- _Tasks to perform_:
A. Write out the part of the article on mum guilt between "After eight months" and "and received treatment.", inclusive, word for word.
B. In the article on mum guilt, shorten the paragraph that begins "Olivia Siegl founded" while keeping its main facts.

- _Excerpt to read_:
Content starts
Mothers say they suffer from “mum guilt” and are too ashamed to ask for help for fear of looking like a failure.
This was the shared experience voiced by mums and dads at BBC 5 live’s #mumtakeover which aimed to be an honest and intimate conversation about parenting and mental health. Celeb mums Stacey Solomon, Rochelle Humes, Giovanna Fletcher and Neev Spencer joined 5 live’s Anna Foster with a panel of experts and an audience of mums at Blackpool Tower.
Solomon, mum to Zachary, nine and Leighton five, says she carries guilt around all day. She says: “I’m a working mum – that’s why I feel guilty but a lot of my friends who are stay at home parents have the same guilt but for different reasons. They’ll say to me ‘well I’m not showing them that example of going out to work’… we just beat ourselves up constantly.”
Olivia Siegl founded “The Every Mum Movement” after suffering mental health problems following the premature and traumatic birth of her first daughter. “Within hours of having Eve the anxiety and panic attacks started,” says the 38-year-old from Bridgnorth in Shropshire. “It took over my whole life. I was fearful of leaving the house. I sterilised everything and stockpiled nappies that she wouldn’t grow into for months. I had a real feeling of self-loathing that I wasn’t a good enough mother and I wasn’t coping.”
After eight months Mrs Siegl broke down and told her husband who urged her to see a doctor. She was scared the doctor would say she was an unfit mother and take her baby away but when she sought help she was diagnosed with postnatal depression and postpartum psychosis and received treatment.
Content ends
- _Record set_:
Content starts
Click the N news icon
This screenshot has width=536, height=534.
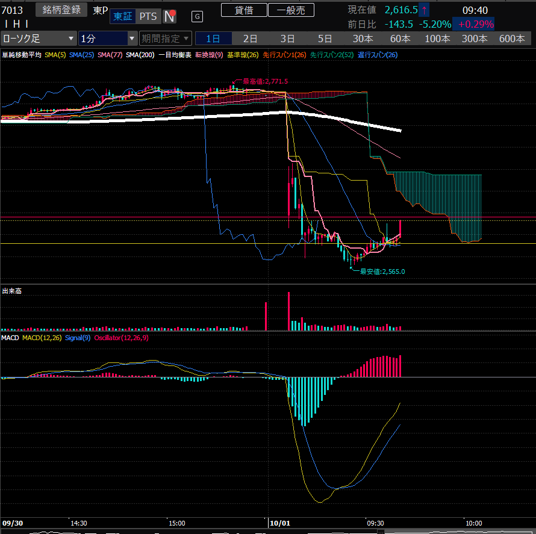pyautogui.click(x=170, y=16)
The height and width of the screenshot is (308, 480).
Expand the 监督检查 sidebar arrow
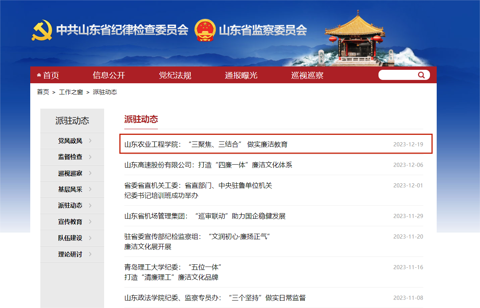point(90,157)
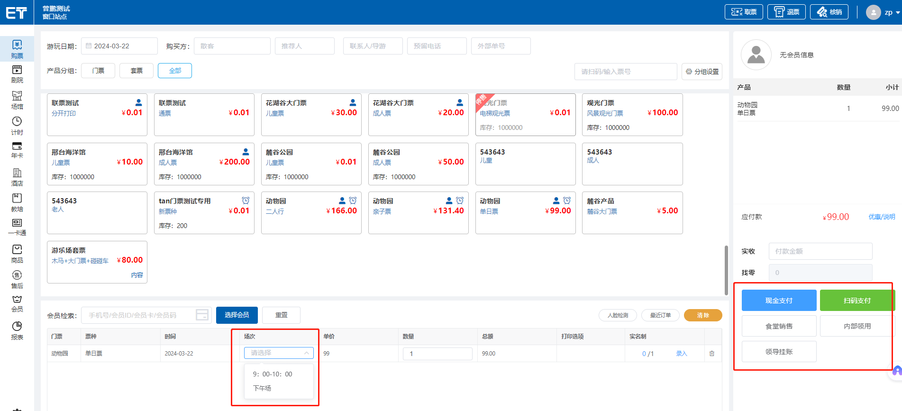Select the 套票 product group filter
This screenshot has width=902, height=411.
pyautogui.click(x=137, y=71)
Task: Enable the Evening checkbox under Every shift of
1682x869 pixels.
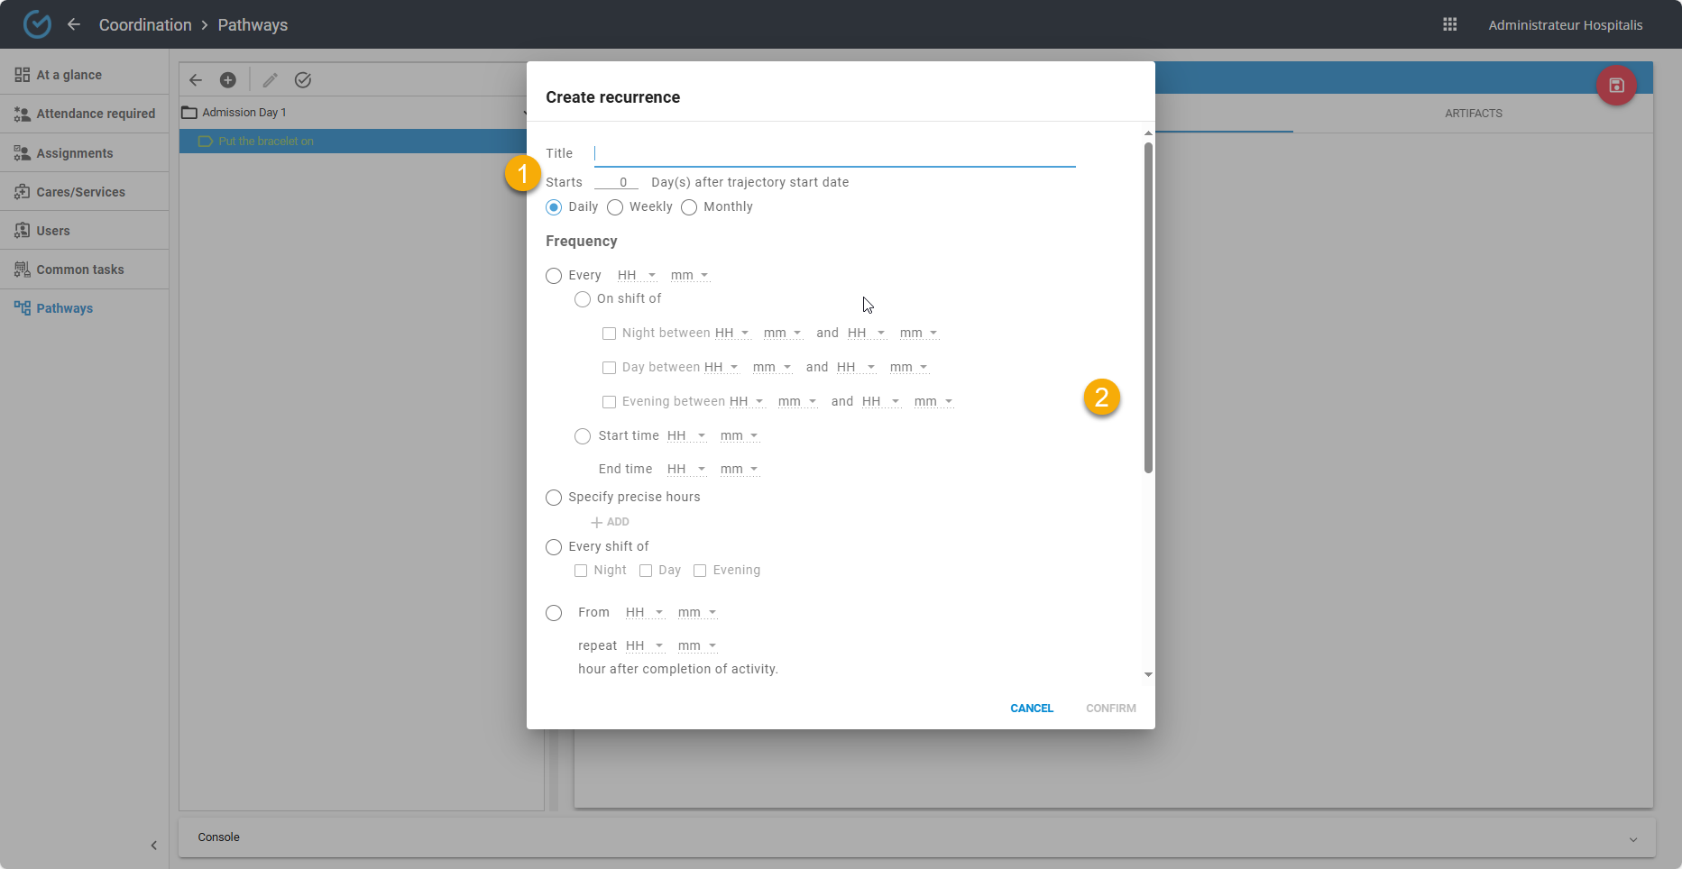Action: [700, 571]
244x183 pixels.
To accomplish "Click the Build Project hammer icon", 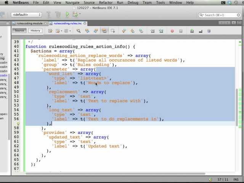I will tap(48, 14).
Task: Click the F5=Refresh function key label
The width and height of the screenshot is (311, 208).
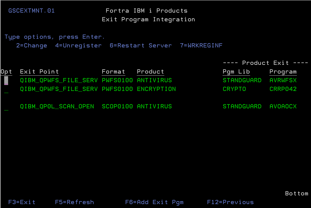Action: coord(74,202)
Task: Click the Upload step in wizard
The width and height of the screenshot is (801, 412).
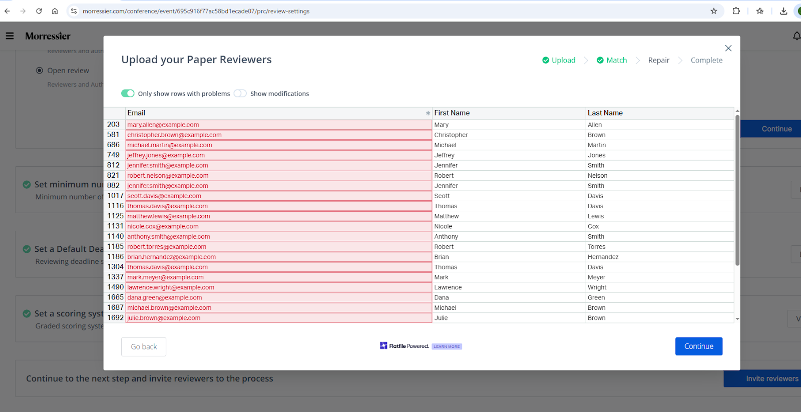Action: pos(559,60)
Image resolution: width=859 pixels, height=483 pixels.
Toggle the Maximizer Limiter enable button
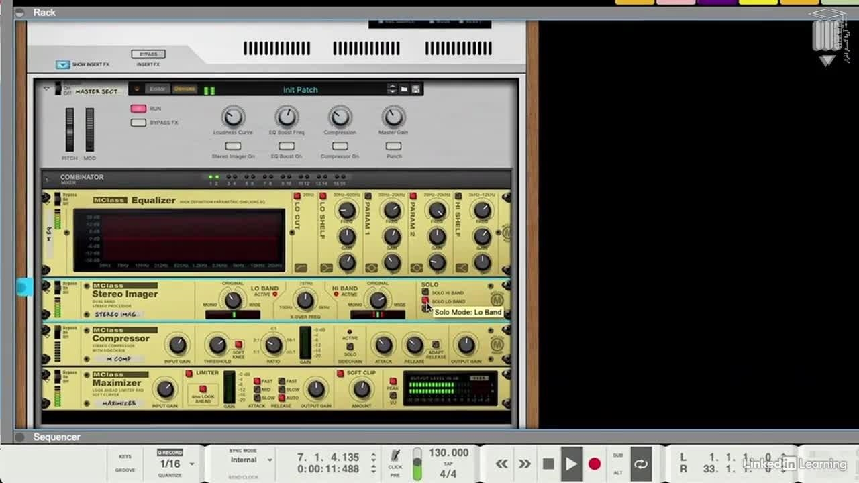tap(189, 373)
Content ends
- _Solution list_:
A.
After eight months Mrs Siegl broke down and told her husband who urged her to see a doctor. She was scared the doctor would say she was an unfit mother and take her baby away but when she sought help she was diagnosed with postnatal depression and postpartum psychosis and received treatment.

B. Olivia Siegl, 38, from Bridgnorth in Shropshire, started "The Every Mum Movement" after having mental health problems following the premature, traumatic birth of her first daughter, Eve. Anxiety and panic attacks began within hours and took over her life. She was afraid to leave the house, sterilized everything, and stockpiled nappies Eve wouldn't grow into for months. She also felt self-loathing, believing she wasn't a good enough mother and wasn't coping.